The holidays are the season of giving and family but at times can also cause stress and mourning.   Through the years, there were times we mourned the fact of what the holidays should look like in the eyes of everyone else.  At times, we forced normalcy in the life that is quite frankly not that.  It maybe our normal but it is not what others would call normal.  This year was one of the first years our son has connected with the holidays.

I remember in the past that I would envy families that complained about their child’s Santa list.  I wasn’t jealous of the abundance of items or the amount they would have to spend, but I was jealous that their child could connect and understand the concept.  I don’t want you to think I mean that I wanted my child to have the gimmies.  That is not the case, however I did long for that excitement that my child truly wanted something and requested it.  I wanted that moment when my child would open a present and be so excited that he couldn’t stand it.  I wanted to see that moment of pure joy that the holidays can only bring.  I longed for it and would be jealous of families that posted the pictures of their child’s reactions.  I was and am so happy for them and I do enjoy watching them.  I could even say I love it, but it did spotlight a void I had. It is a void that I started to understand may not happen until this year.

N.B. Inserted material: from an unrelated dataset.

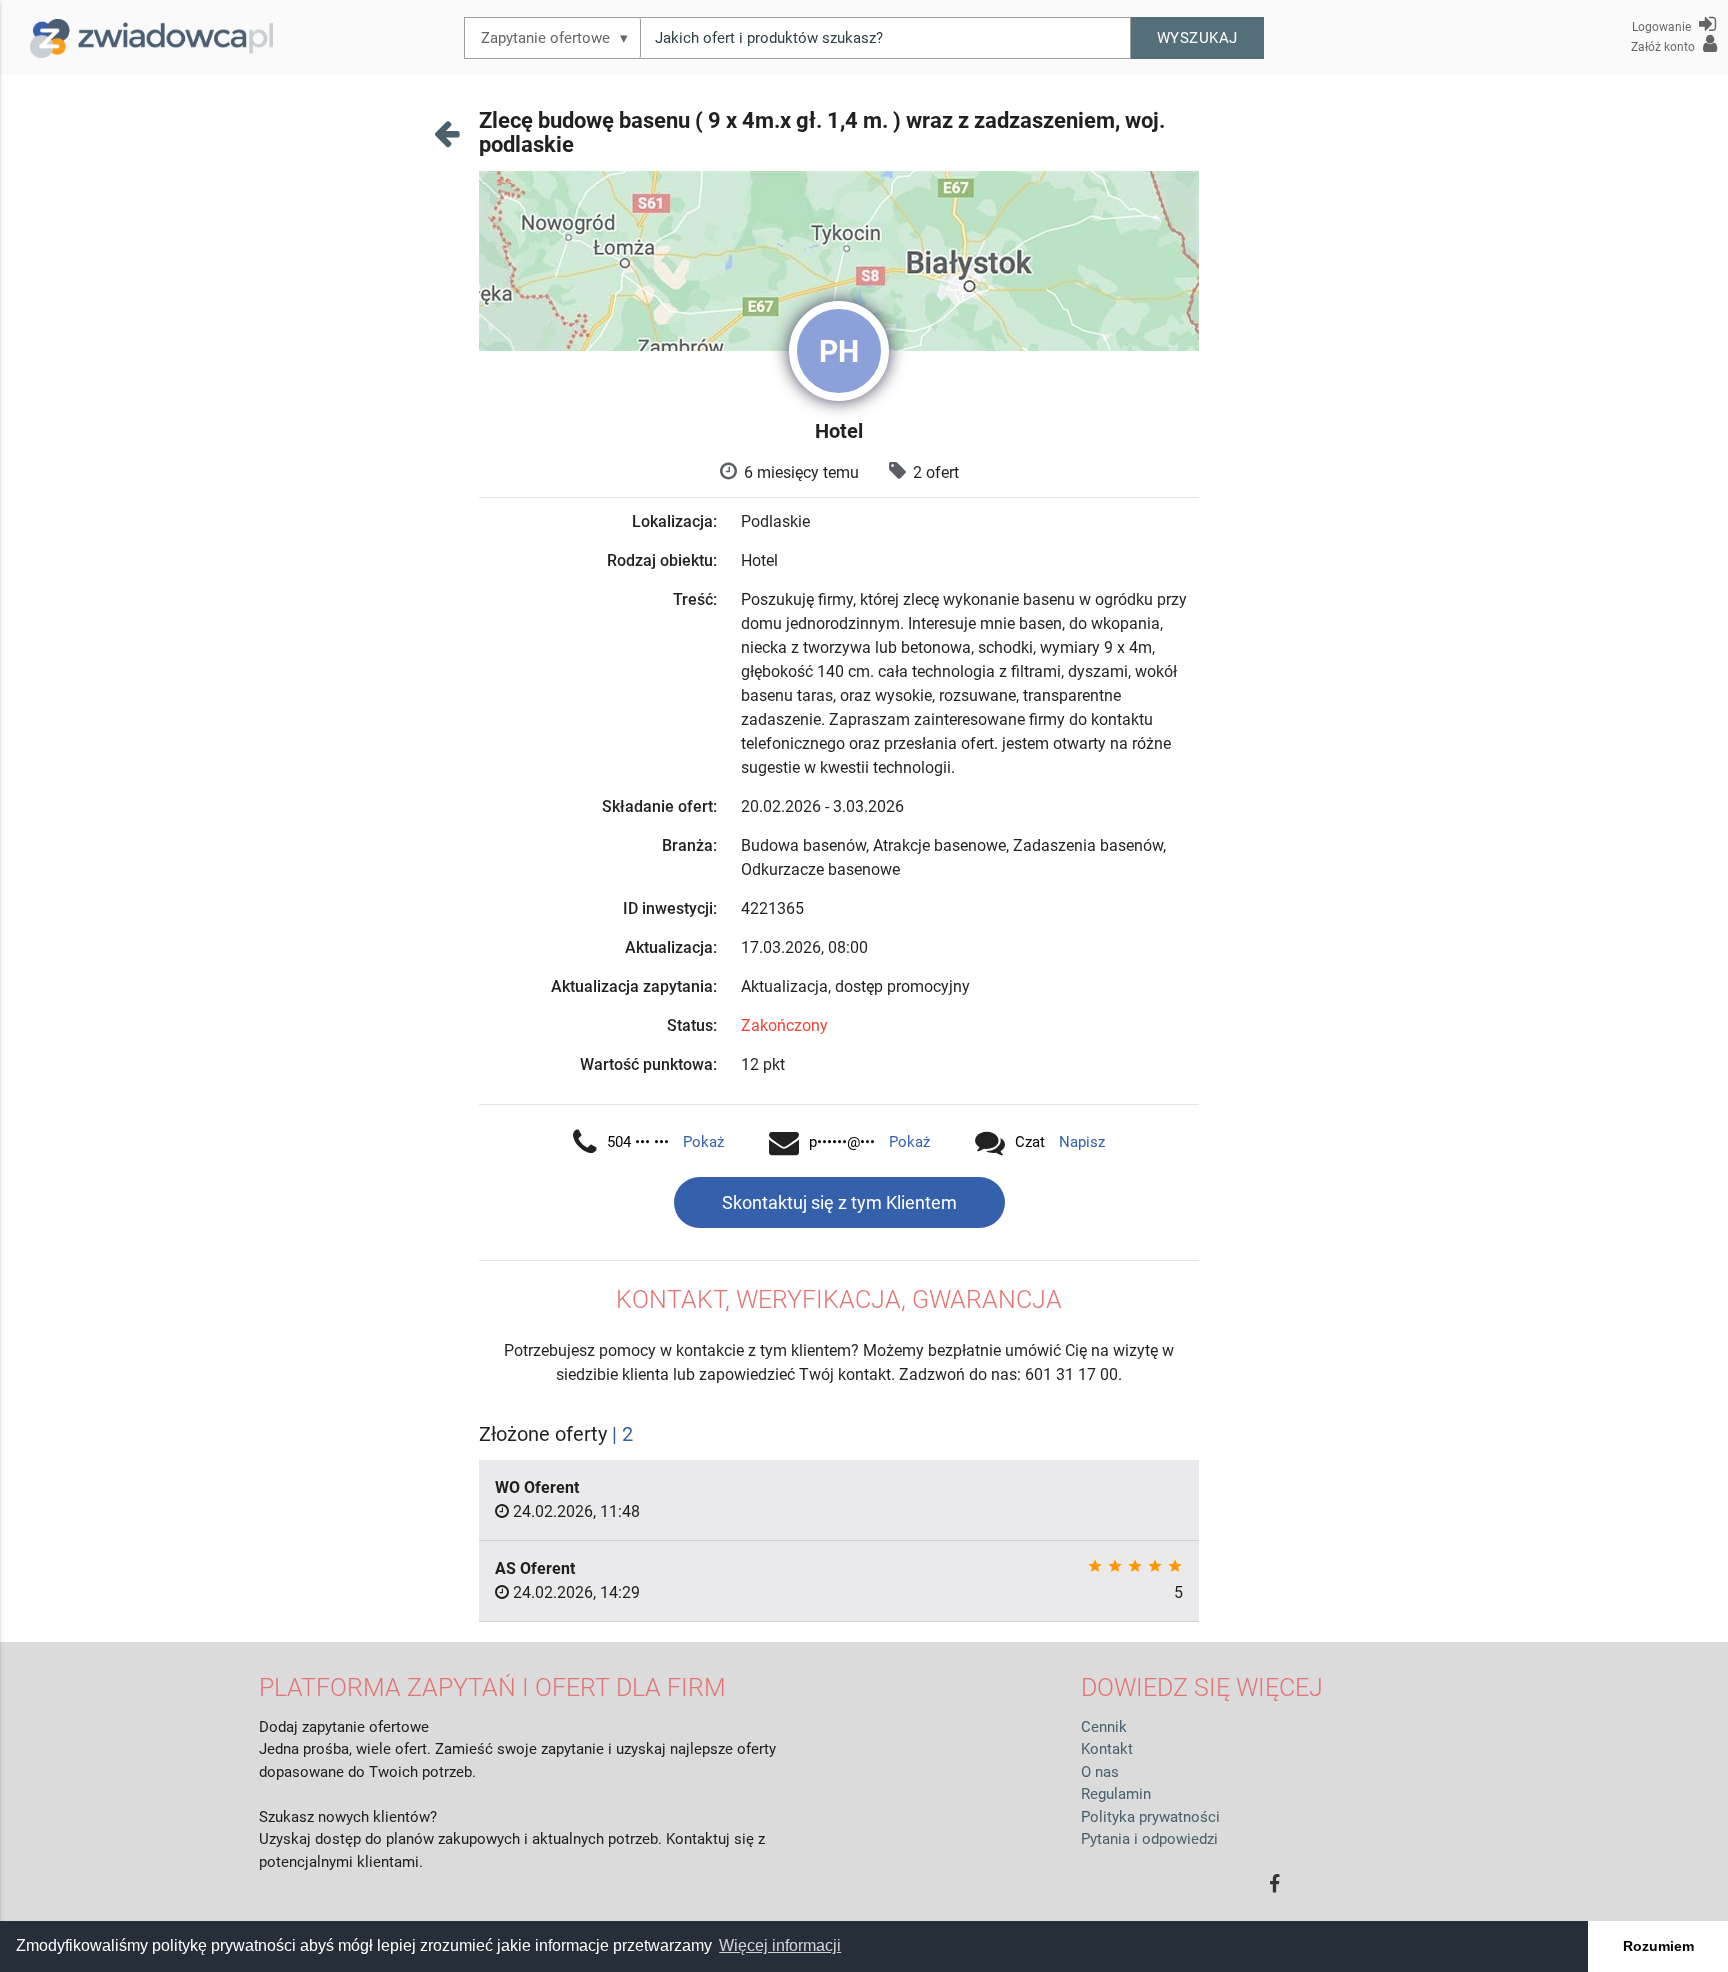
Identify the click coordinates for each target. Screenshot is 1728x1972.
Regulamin (1116, 1794)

If you follow our Facebook page, you saw this year I posted daily pictures of our Elf on the Shelf.  We have two elves, Tinsel and Chippy.  This is the first year that Dominic was excited for them. He would rush down the stairs to find them and laugh.  He was connecting and enjoying the moment! He didn’t care if they were sitting on a window sill or eating donuts, he connected!  This was our first gift of the season.  He was giving this moment to us.  This milestone that seems so overlooked by others but to us, it made us cry.  Yes I had two mornings that I jumped up and had to move the elves quick.  I had to quickly remind myself that this is a win, this is what we wanted!  He was getting it and he was having fun!

The next gift Dom gave to us was when he asked for a gift.  We looked at each other and knew we had to find it.  He had seen a train set that he didn’t already have on You Tube and he could explain it and even tell us the entire name of it.  He wanted it desperately and said it religiously for the month approaching to Christmas.  The only problem was this toy was discontinued.  Just our luck!  The first thing he asked for was a discontinued toy that you could barely find on Ebay or Amazon!  How is this possible?

I ended up finding one and losing in the last minute to a higher bid.  I literally cried and felt so disappointed.  I felt I let our boy down.  I was on a mission and thankfully found another one and purchased it quickly.

On Christmas Eve, Dominic shocked us again.  He kept asking when Santa would be coming and would he see him.  He wanted to know what time he would be here exactly.  I told him around 4:00 in the morning and wouldn’t you know, at 4:00 in the morning we had a sweet nine year old jumping on our bed ready to go see if Santa came.  Many families dread this but for us, it was another milestone.  He was connecting with the holiday and with us.  This was beautiful, not beautiful enough for us to not tell him to go back to bed and come back in a bit but it was yet another gift from our son.

When it was finally time to go downstairs, Dominic was a bundle of excitement.  The moment he saw the set when he came down the stairs was priceless.  We had that excited snapshot we had waited nine years to see.  This was yet another gift Dominic gave to us this holiday season.

This holiday season was not about him wanting, it was about him connecting.  We are so blessed and fortunate to have this experience and it made our year.  It was wonderful for him to be a part of the season and we are so grateful for the magical experiences he so innocently gave to our family.